Desde 2018, uno de cada cuatro presidentes elegidos en América Latina ha llegado al poder desafiando a los partidos tradicionales, como lo demuestra la reciente victoria de Abelardo de la Espriella en Colombia, lo que confirma una transformación profunda en la política de la región.
La elección presidencial colombiana de 2026 podría ser un hito en el ascenso de los outsiders, quienes se presentan como alternativas a las élites políticas. Este fenómeno no es aislado, sino parte de una tendencia que ha redefinido el mapa político latinoamericano en la última década.
Entre 2018 y 2026, se han llevado a cabo alrededor de cuarenta elecciones presidenciales en América Latina, de las cuales aproximadamente una de cada cuatro ha sido ganada por candidatos con discursos antiestablishment o trayectorias ajenas a los partidos tradicionales. Esta cifra es un indicativo de un cambio estructural en la política de la región.

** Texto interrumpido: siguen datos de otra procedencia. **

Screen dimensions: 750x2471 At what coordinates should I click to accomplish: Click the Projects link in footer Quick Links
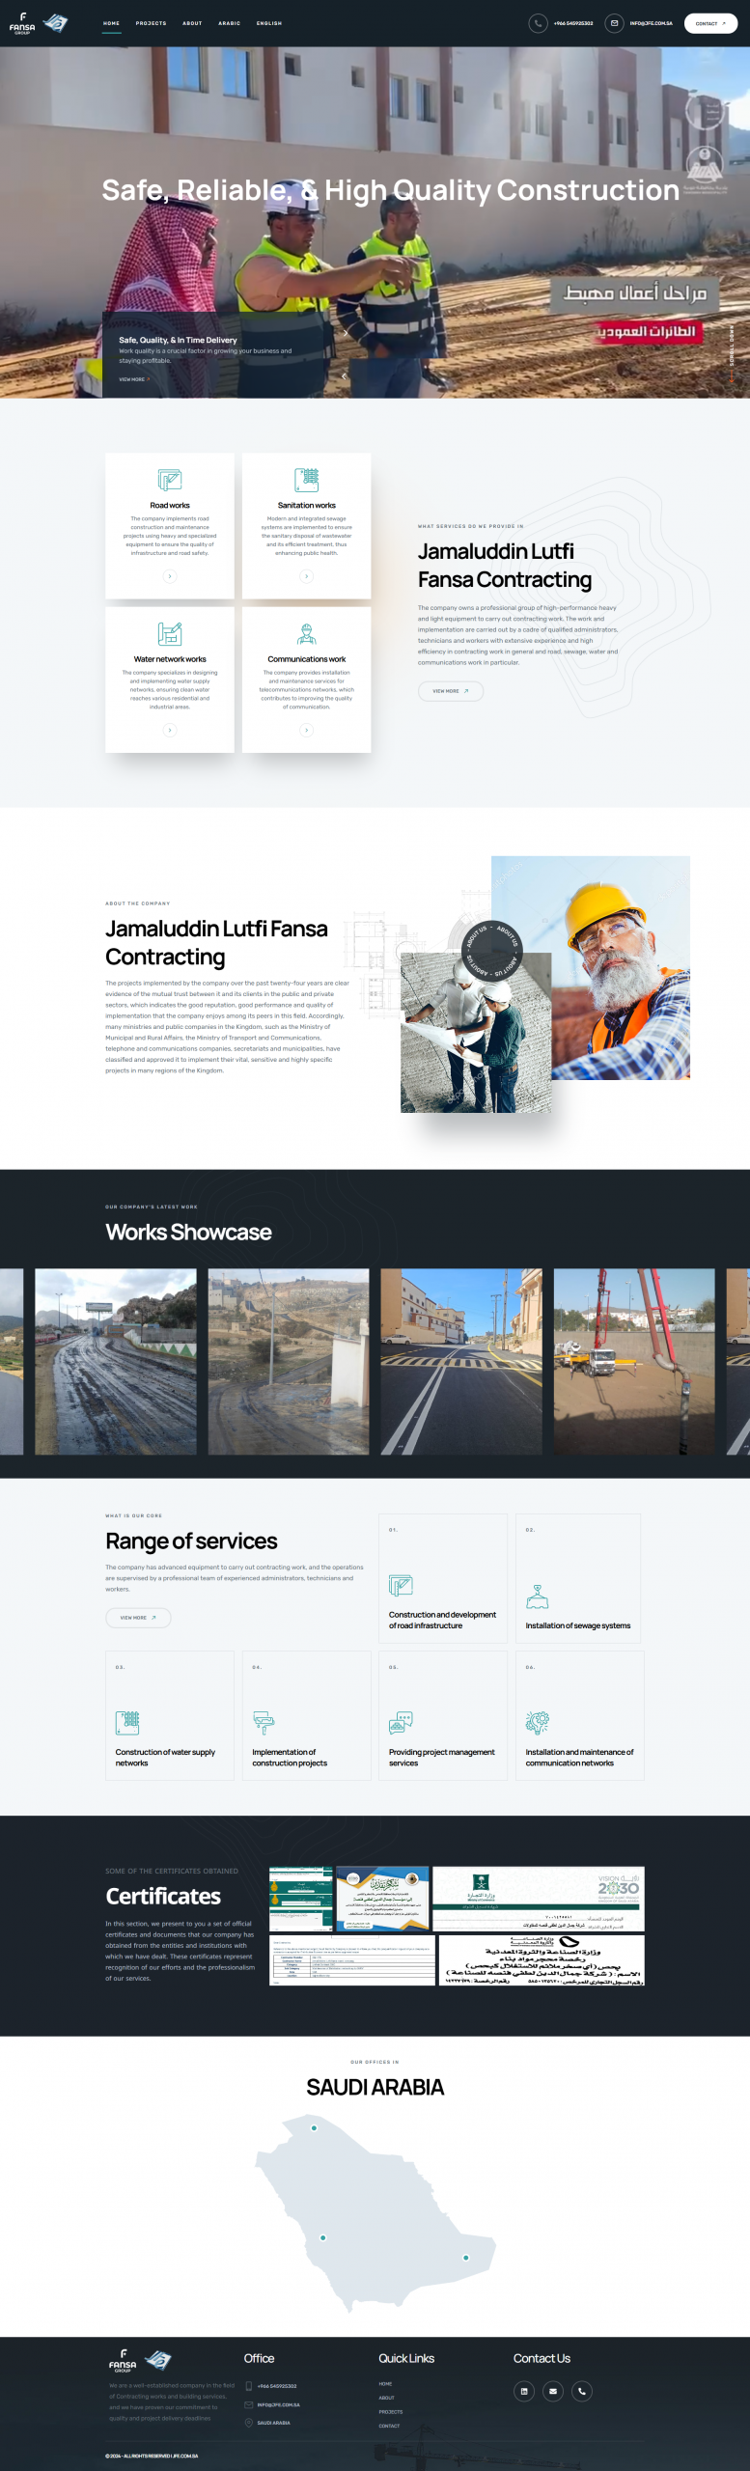coord(391,2411)

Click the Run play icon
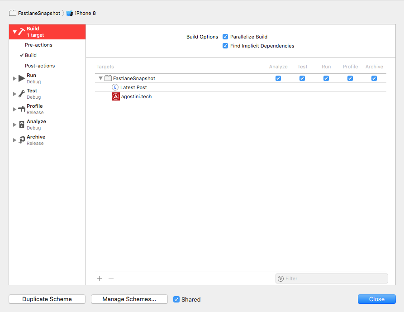[x=22, y=78]
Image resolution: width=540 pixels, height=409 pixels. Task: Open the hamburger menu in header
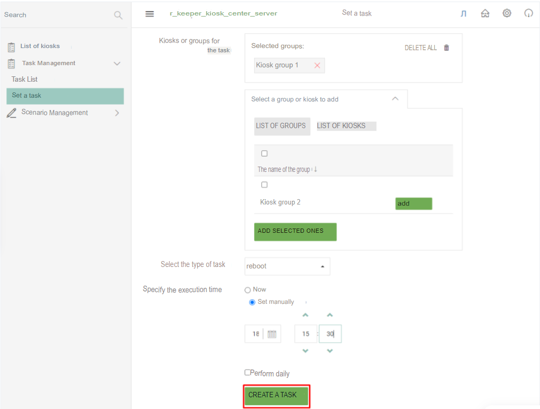[150, 14]
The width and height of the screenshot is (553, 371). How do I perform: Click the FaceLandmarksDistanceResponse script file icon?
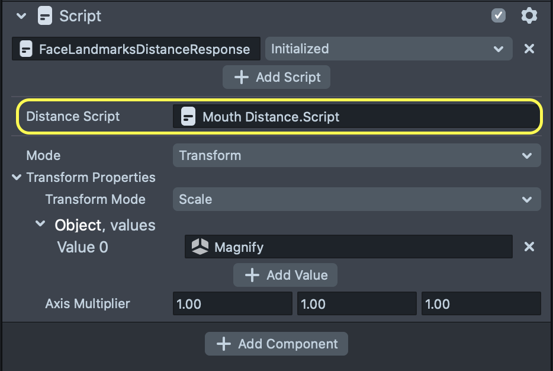26,49

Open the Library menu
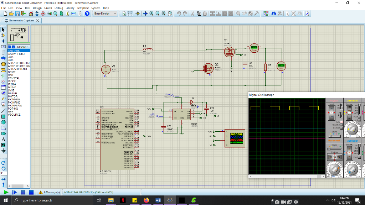pos(70,7)
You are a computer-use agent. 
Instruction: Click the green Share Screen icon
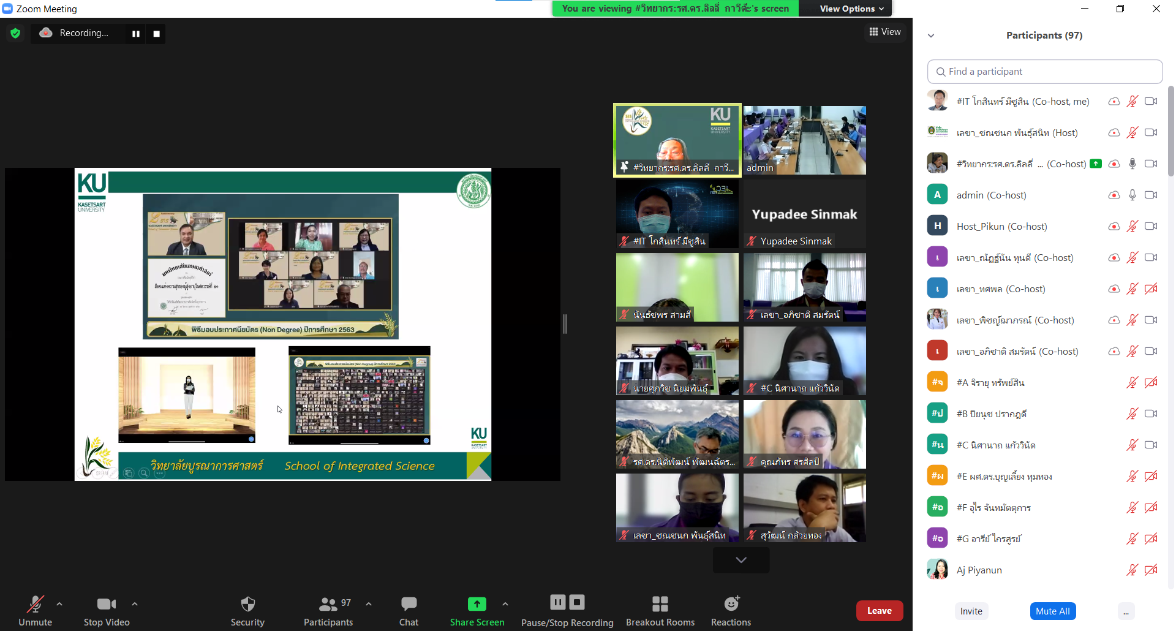tap(477, 604)
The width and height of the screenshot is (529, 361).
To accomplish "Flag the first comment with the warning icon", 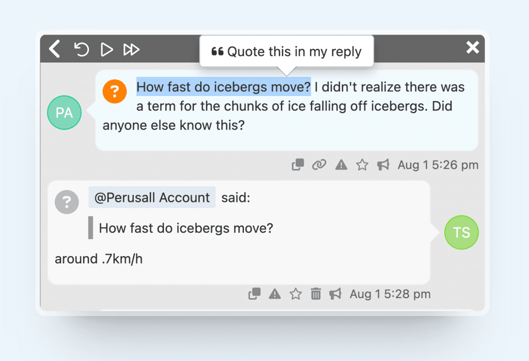I will (341, 165).
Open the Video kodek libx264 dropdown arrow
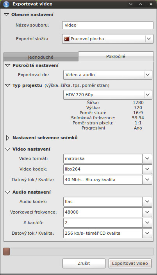 [x=147, y=169]
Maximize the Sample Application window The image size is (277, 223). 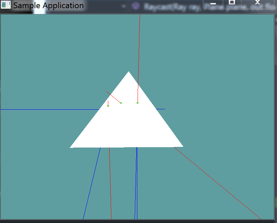tap(232, 3)
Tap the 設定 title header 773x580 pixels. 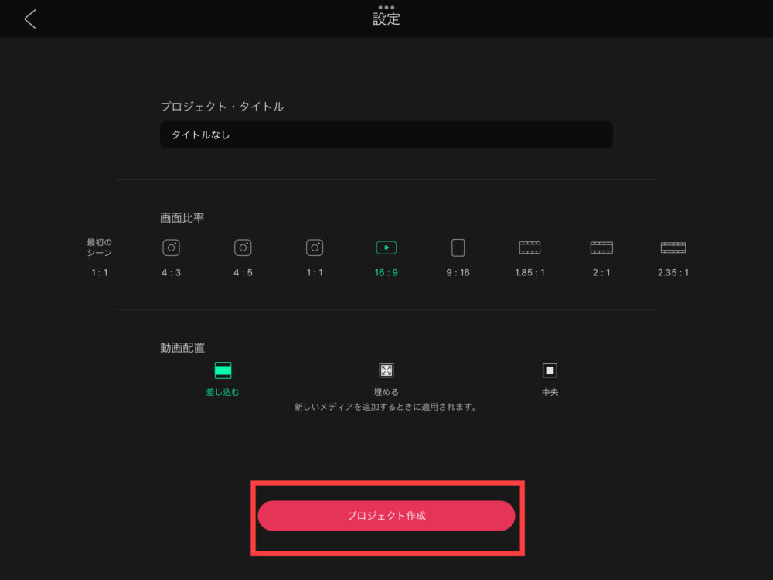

Desde Brasil hasta Argentina, pasando por El Salvador, Perú, Chile, Costa Rica, Ecuador y ahora Colombia, millones de ciudadanos han optado por figuras que prometen romper con las formas tradicionales de hacer política. Aunque sus ideologías pueden variar, todos comparten la característica de ser vistos como respuestas a un sistema agotado.
Este fenómeno tiene raíces profundas en la historia reciente de la región, marcada por escándalos de corrupción, bajo crecimiento económico, crisis de seguridad y un creciente distanciamiento entre gobernantes y gobernados. La confianza en los partidos políticos se encuentra entre las más bajas de cualquier institución pública.
En este contexto, los outsiders se han convertido en opciones electorales atractivas. Las redes sociales han cambiado las reglas del juego, permitiendo a los candidatos construir liderazgos sin depender de las estructuras partidarias tradicionales. Un candidato con una narrativa potente y una presencia digital efectiva puede competir en condiciones que antes eran impensables.
No obstante, el auge de los outsiders plantea interrogantes sobre la democracia en la región. Por un lado, refleja la capacidad de renovación de los sistemas democráticos, ya que los ciudadanos buscan nuevas opciones cuando perciben que las alternativas tradicionales han fracasado. Sin embargo, también evidencia una crisis de representación, ya que muchos votan contra el sistema en lugar de apoyar un proyecto político consolidado.
La historia reciente muestra que algunos outsiders han logrado consolidar apoyo popular, mientras que otros han enfrentado dificultades para gobernar debido a la falta de estructuras políticas sólidas. La victoria de Abelardo de la Espriella subraya que la ola antiestablishment sigue vigente y que los partidos tradicionales enfrentan serias dificultades para recuperar la confianza de amplios sectores de la población.
Cuando uno de cada cuatro presidentes en la región surge fuera de las estructuras políticas convencionales, la pregunta no es solo por qué ganan los outsiders, sino por qué tantos ciudadanos han dejado de creer en quienes gobernaban antes. La respuesta a esta cuestión probablemente definirá el futuro político de América Latina en la próxima década.